The young General of the Revolution had become the General of the Directory which followed the fall of Robespierre and the end of the Terror. The shabby young officer who was always at such a social disadvantage in the elegant salons of the new ruling class in Paris had won victory after victory for France. He had made a fool of himself by marrying Josephine Beauharnais, who was years older, and had only agreed to the match because her protector Barras insisted; it was a good way of getting rid of her; he would help the gauche husband with a promising Command. The Command was Italy, and the result—Napoleon, who knew exactly why the Director Barras had smiled on his union with Josephine—Napoleon smiled in his turn when he thought of it.

He had dissolved the Directory after a military
coup d'état
and made himself First Consul. A further series of victories and wholesale annexations of conquered territories had culminated in two things.

The discovery of a Royalist plot to assassinate him—had given him the excuse to have the Bourbon Due D'Enghien kidnapped out of Germany, tried by court martial for complicity, and shot in Vincennes prison.

That settled any question of re-establishing the old Royal dynasty.

He then made himself Emperor of France.

He had never doubted that he could defeat Austria; the real military question mark was Russia, and though Russian forces took part in the battle of Austerlitz, where the Austrian army was annihilated, the result was less conclusive than Napoleon had hoped. The Russians fought well, but their organization was appalling and their Emperor Alexander had taken Supreme Command. One thing Austerlitz proved, and that was the Czar's lack of military skill.
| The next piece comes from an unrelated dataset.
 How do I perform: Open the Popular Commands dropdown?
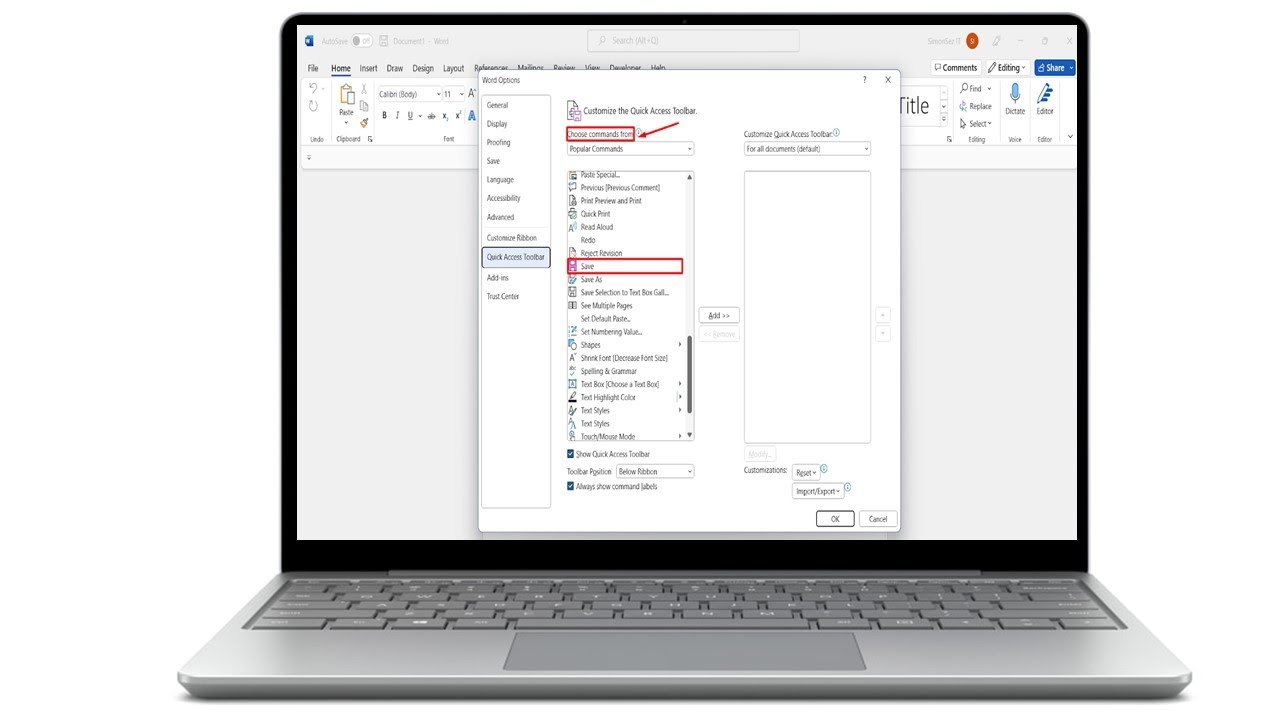coord(630,149)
But properly equipped and led by a good general, the Russian soldier might give a very different account of himself.

Napoleon frowned slightly; after Austerlitz the Prussians had come into the war and been hopelessly beaten at Jena and then at Friedland. At Friedland the Russians were defeated for the second time, a defeat which not even their Emperor could deny. The Prussian Army was destroyed, the Russians suffered heavy losses in men and materials, and the Czar led his troops in headlong retreat to Tilsit, and crossed the Niemen into Russia.

Russian emissaries came to Napoleon, hinting at peace without any hope of success. The French had reached Tilsit and were encamped on the opposite bank from the exhausted Russian Army. All Napoleon had to do was cross the river. To everyone's amazement he had agreed to an armistice.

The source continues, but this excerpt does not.